At first glance, it appeared that the Command hook I'd attached to the siding for the purposes of hanging a Christmas decoration had finally given up the ghost. I was really pretty impressed; that thing had endured major temperature fluctuations, including winter temps well below zero, along with wind, snow, and rain, when I really hadn't known if it would stick at all, as the pictures on the product package showed a pampered indoor life of holding up umbrellas and cleaning supplies.
All this to say, I was not surprised to find that six months later, the thing had finally given out.
Upon closer inspection, however, all was not well here.
I actually gasped when I saw this. Let's just say my life is not abounding in drama and variety.
We have four survivors!
We'd all noticed increased avian activity on our front porch this spring, especially in the vicinity of the wreath hung by the front door, but I had assumed the birds were using the faux yellow berries to liven up their nests. I'd never thought to look on top for a nest! (Nor would I have been tall enough to see it up there- but I could have asked Derek to check.)
So here's my question: Do we leave the nest where it is, perched atop the fallen wreath? Do we try to position it in the tree a mere twenty feet away, in front of the porch?
|These branches are the usual home of nests.|
Or is it too late, all folly, folly, folly at this point- that mother bird is gone forever and her eggs are doomed? (I am only passing on the language of our daughter, here; she became instantly invested in the fates of those probably dead baby birds.)
In other outdoor news, the last of my tulips are still going strong.
These are new this year, and when they first bloomed I couldn't figure out why the heck I'd planted them; they were a creamy yellowish color at first with the tiniest bit of purple, and not all that pretty, but the longer they bloom the more lovely their colors become. I took these pics at least a week ago; now they're more purple with white streaks, and they're one of the longest lasting tulips I've had this year, right after my Royal Jubilee tulips:
Yes, I've shown you photos of these already this year, but they're still going strong weeks after first blooming, with the more orangey tulips becoming more pink every day.
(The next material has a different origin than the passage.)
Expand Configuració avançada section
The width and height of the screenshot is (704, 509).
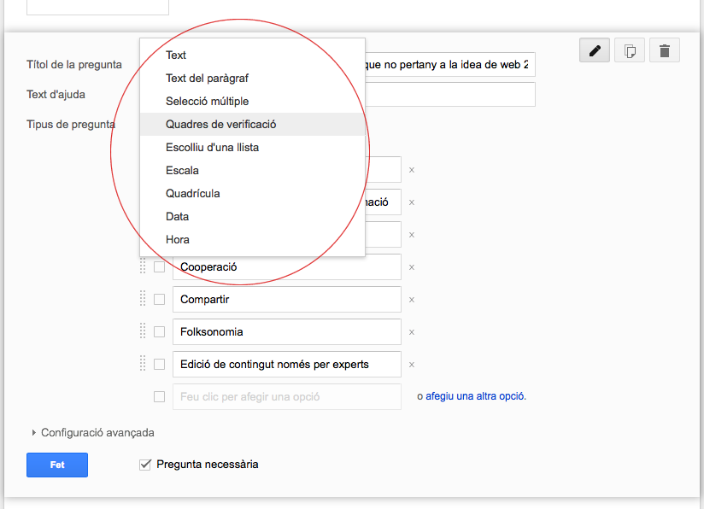(x=92, y=433)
All the tulips were more successful than my crocus bulbs I planted last fall:
Do you see what I see? Because what I see is ZERO BLOOMS. The nice variegated leaves came up, but no flowers. I'm wondering if this is related to my daffodil problem; I have right around a dozen narcissus plantings around our yard, and got one single sad daffodil this year. I think our soil is too high in nitrogen, and need to figure out what to do about that, but I'm also going to move these crocuses to a sunnier location, because the level of angst I felt at ZERO CROCUS BLOOMS was just the tiniest bit outrageous.
Thankfully my variegated Solomon's Seal didn't let me down this year:
I planted it two years ago as a Mother's Day gift to myself, and it began as a single, arching branch, and stayed that way all last year, too. This year it's finally begun to naturalize and spread, even displaying these little white bell blooms.
Along with the columbine, it's providing some welcome height and variation to the bed of snow-on-the-mountain that surrounds our giant pine.
And finally, lest I give you the idea that all is green and flourishing in an Iowa spring, here are the rain lily and Boston fern I carted out of the basement yesterday:
They're looking a little worse for wear, because Iowa winters are harsh, indoors or out. I'm hoping the spring air will perform some kind of magical rejuvenating powers on them. A 10-day forecast featuring rain every bloody day probably won't hurt, either.